Re: json indexing and data types

From: Jim Nasby <Jim(dot)Nasby(at)BlueTreble(dot)com>
To: Kaare Rasmussen <kaare(at)jasonic(dot)dk>, <pgsql-general(at)postgresql(dot)org>
Subject: Re: json indexing and data types
Date: 2015-12-03 00:04:13
Message-ID: 565F86FD.2020909@BlueTreble.com
Views: Raw Message | Whole Thread | Download mbox | Resend email
Thread:
Lists: pgsql-general

On 12/2/15 12:03 AM, Kaare Rasmussen wrote:
>
> The hard part is that some of the data items really have another type.
> There are dates and floating points, as the most important ones. And the
> really hard part is that sorting and range searches are important,
> especially for these two types. Having dates is iso-format, and
> left-padding floats with zeros is a low tech solution, and especially
> the latter is not very efficient.
>
> The solution might be to add functional indexes for these data items,
> but it's cumbersome and not easily maintainable. If a one-stop solution
> is in the works, or already there, it could save a lot of time.

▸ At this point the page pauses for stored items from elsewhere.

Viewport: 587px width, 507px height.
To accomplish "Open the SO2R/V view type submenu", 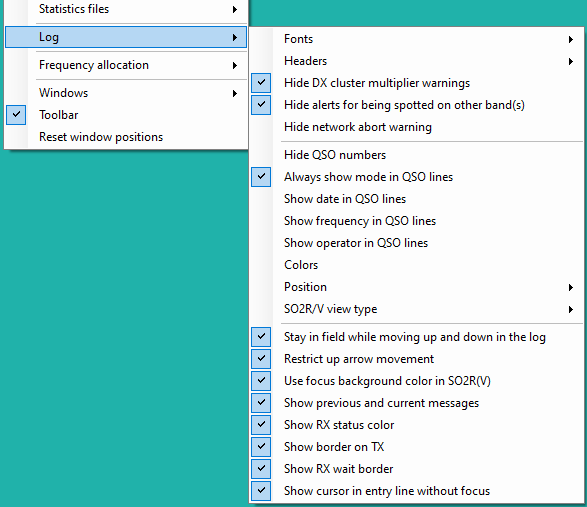I will click(416, 309).
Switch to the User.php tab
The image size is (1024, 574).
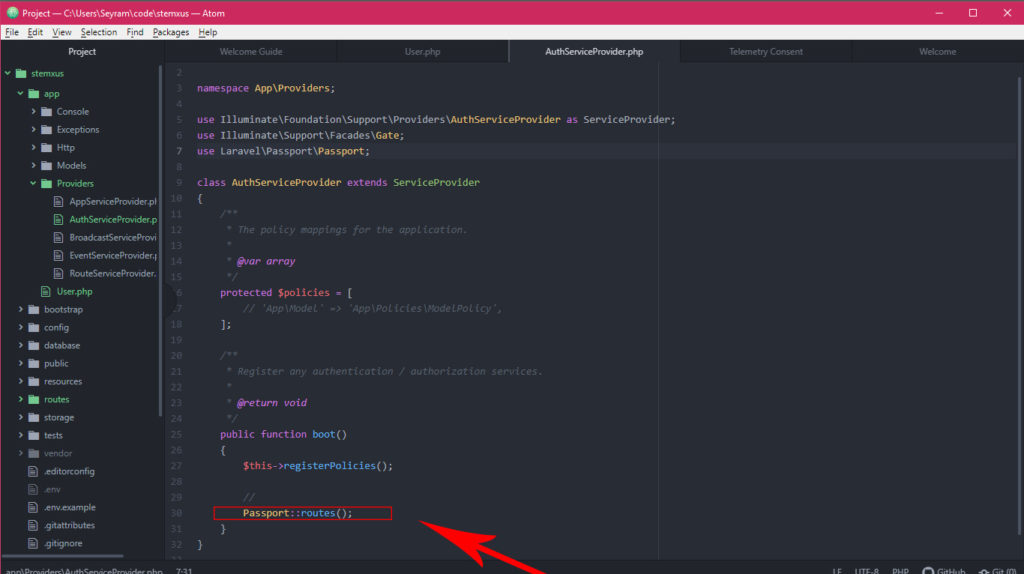[x=422, y=52]
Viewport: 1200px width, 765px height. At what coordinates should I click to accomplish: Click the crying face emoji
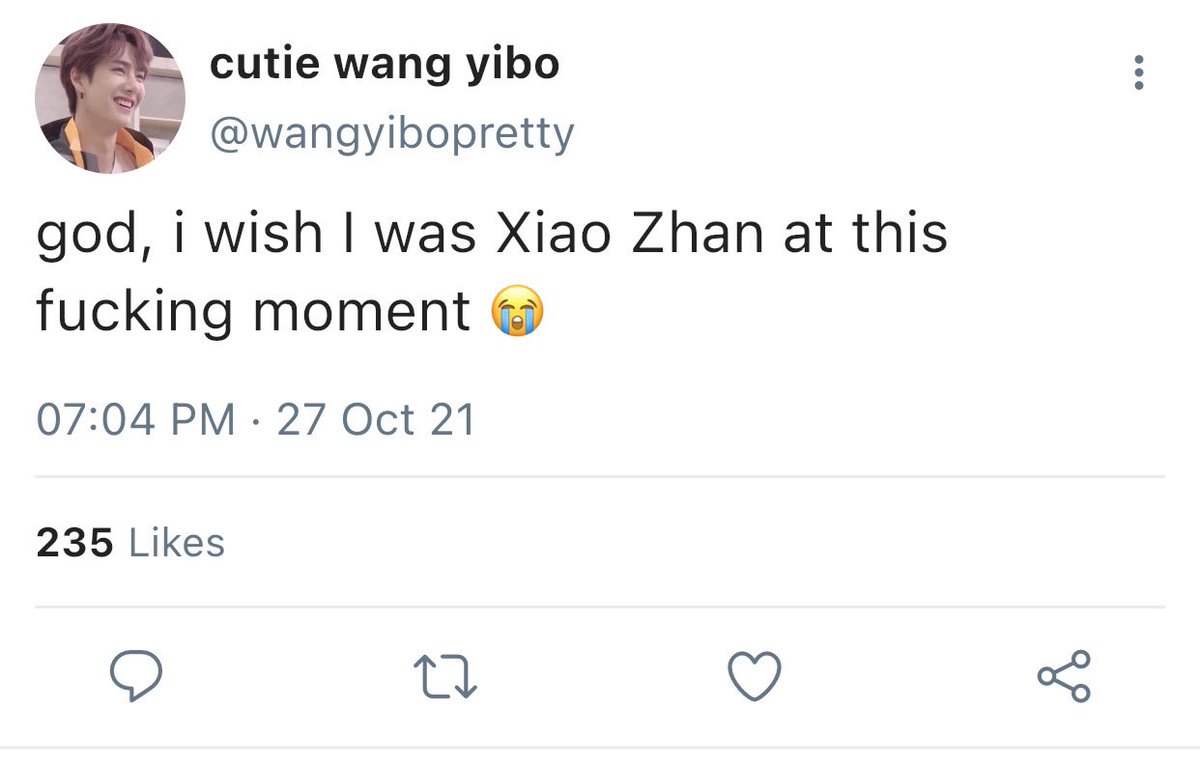pos(516,313)
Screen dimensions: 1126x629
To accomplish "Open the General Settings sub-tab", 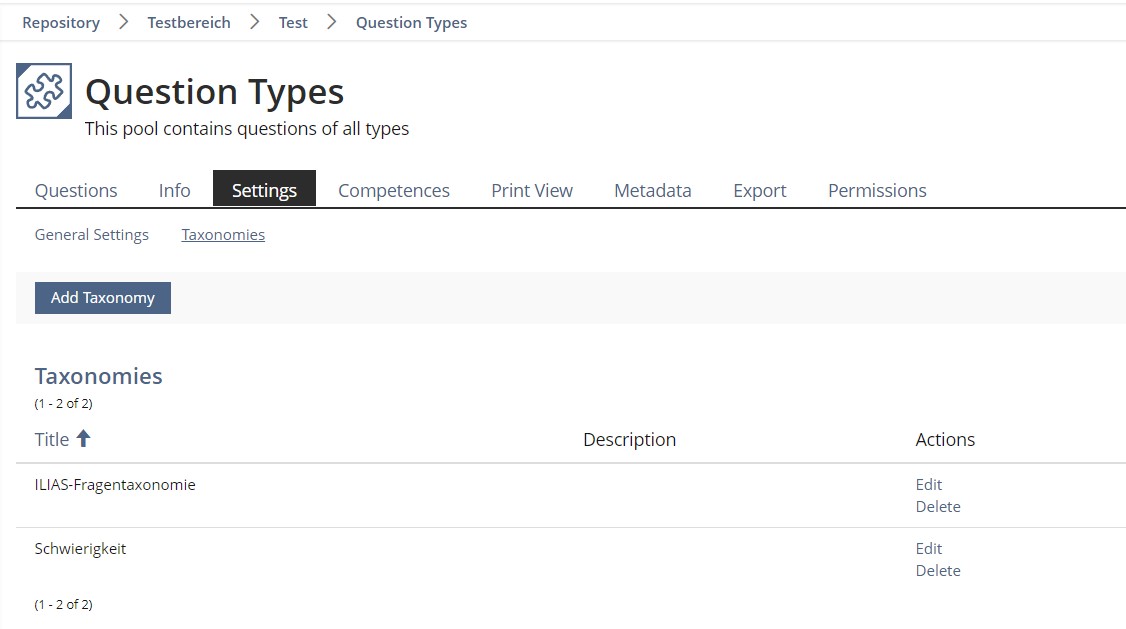I will [92, 235].
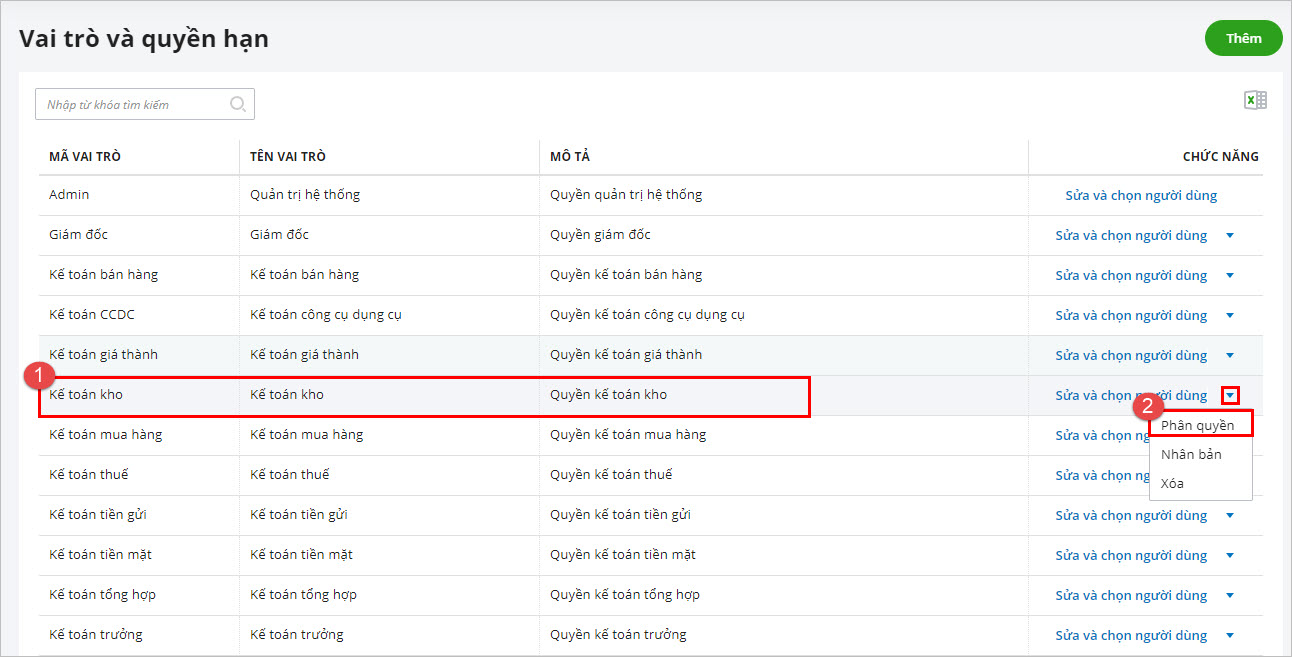
Task: Open Sửa và chọn người dùng for Kế toán tổng hợp
Action: click(1131, 596)
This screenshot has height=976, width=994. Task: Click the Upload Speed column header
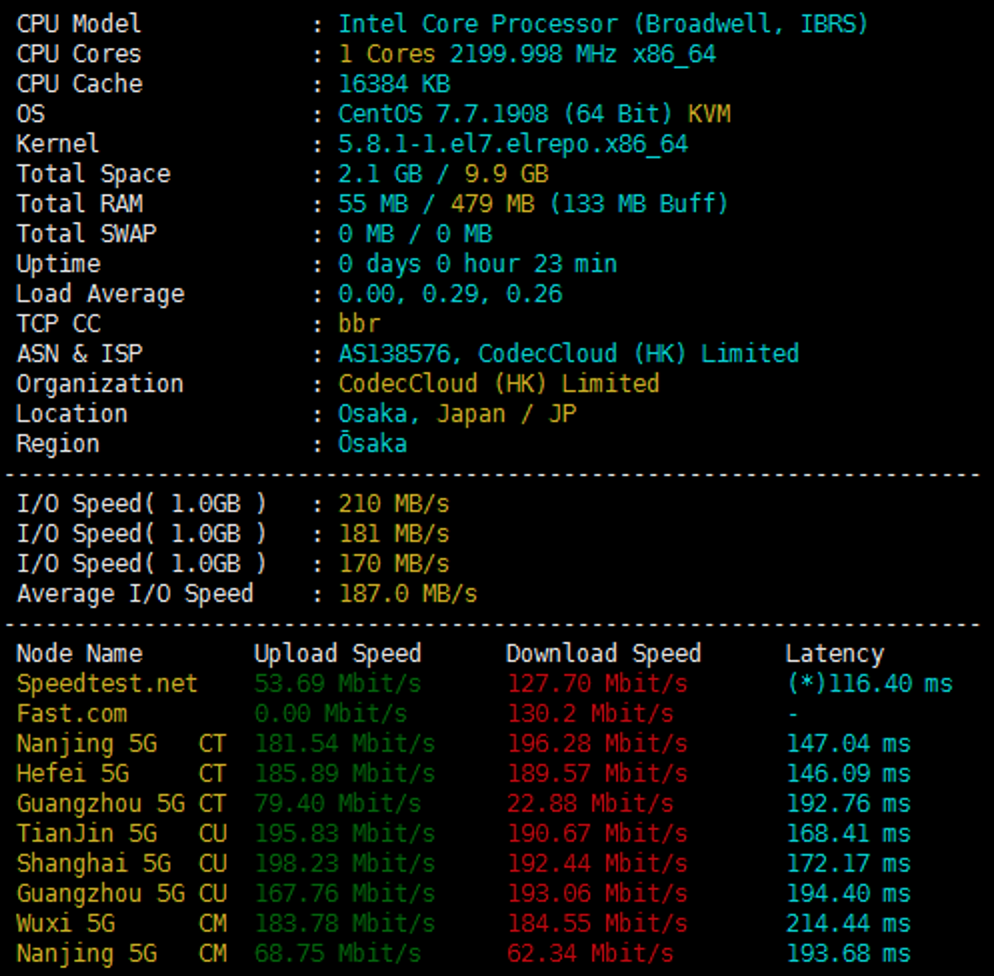click(x=337, y=654)
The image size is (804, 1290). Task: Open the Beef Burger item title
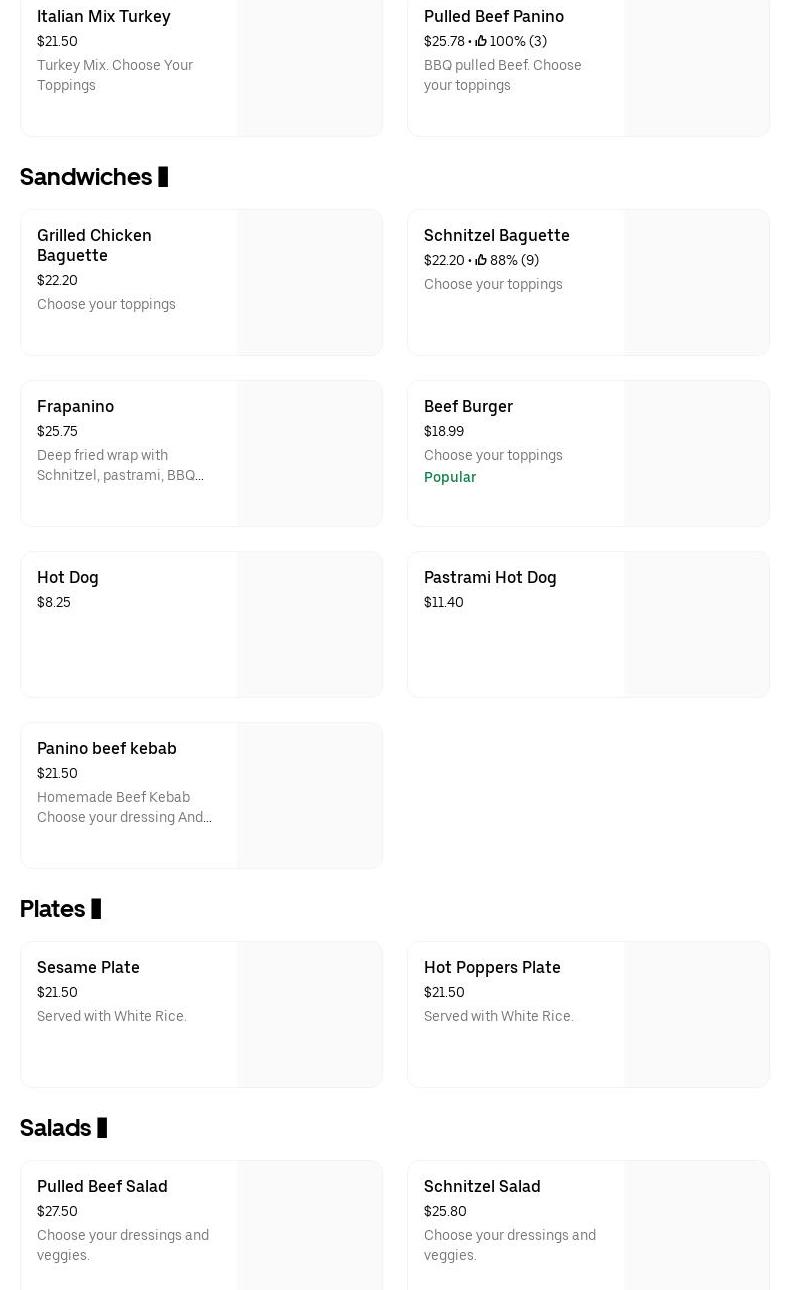click(x=468, y=406)
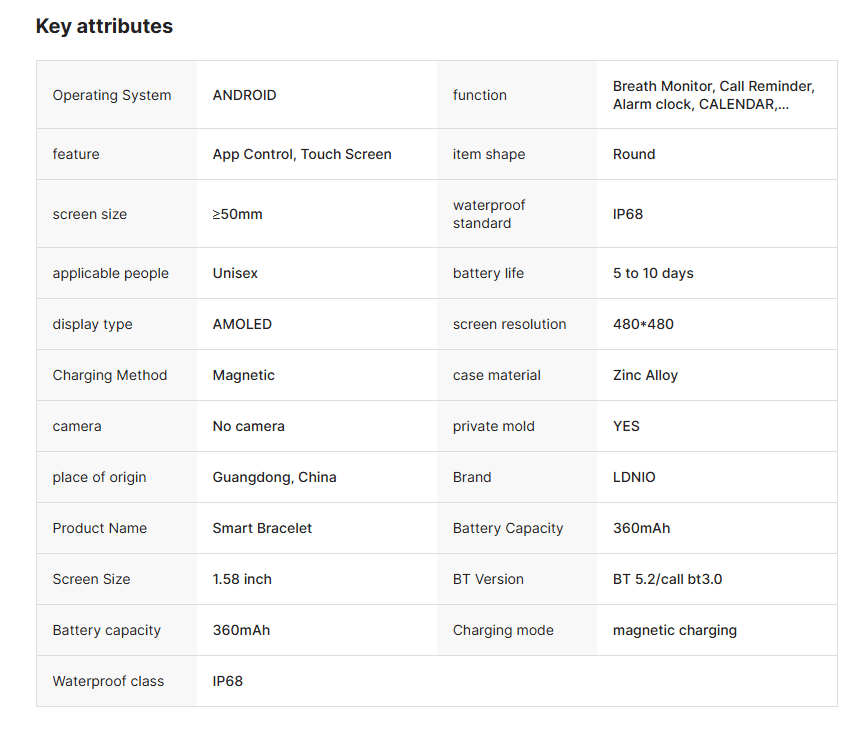Click the BT 5.2/call bt3.0 value
This screenshot has width=863, height=731.
(667, 579)
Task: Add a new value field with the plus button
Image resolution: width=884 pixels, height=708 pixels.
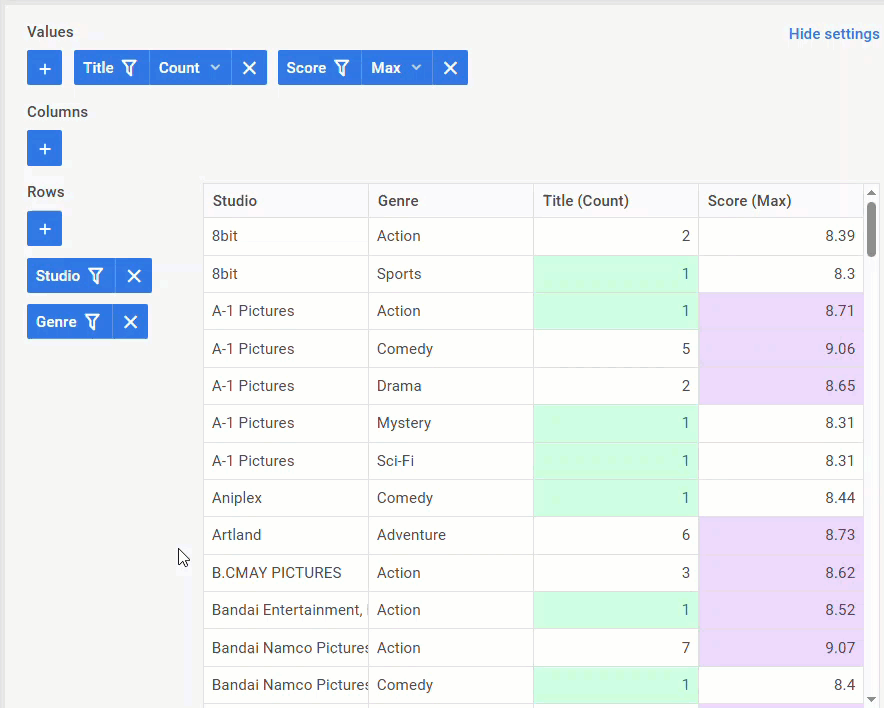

We have a client that has a similar (though also a bit different) need.
Specifically, they get an XML document that has element attributes that
tell you what data type the element should contain. We convert the XML
to JSON (easy thanks to plpython), which produces a bunch of nested JSON
objects (typed as specifically as possible in JSON). The XML attributes
get turned into items in an object. So

<some-element type="integer">42</some-element>

becomes something like

"some-element": { "@type": "integer", "#text": 42 }

Some transforms are applied to that (like replacing - with _), and the
resulting JSON is used to create a set of tables, where each table
contains one level of nesting (triggers to handle inserts are also
created). Finally, views that break out each element value are created
on top of these tables. If specific type info is available that's used
to determine the type of the column, otherwise an appropriate type is
chosen based on json_typeof(). This results in a view that looks
something like

SELECT ((json_data-> 'some_element')->>'#text')::integer AS some_element

The reason we went with one table per level was to allow full indexing
(without needing Vodka), because it made the code easier to develop (at
least during initial conception), and because it supports joining
between the views nicely (something we needed). You could probably do
this without splitting into multiple tables, but I suspect it would add
significant complexity to the view creation.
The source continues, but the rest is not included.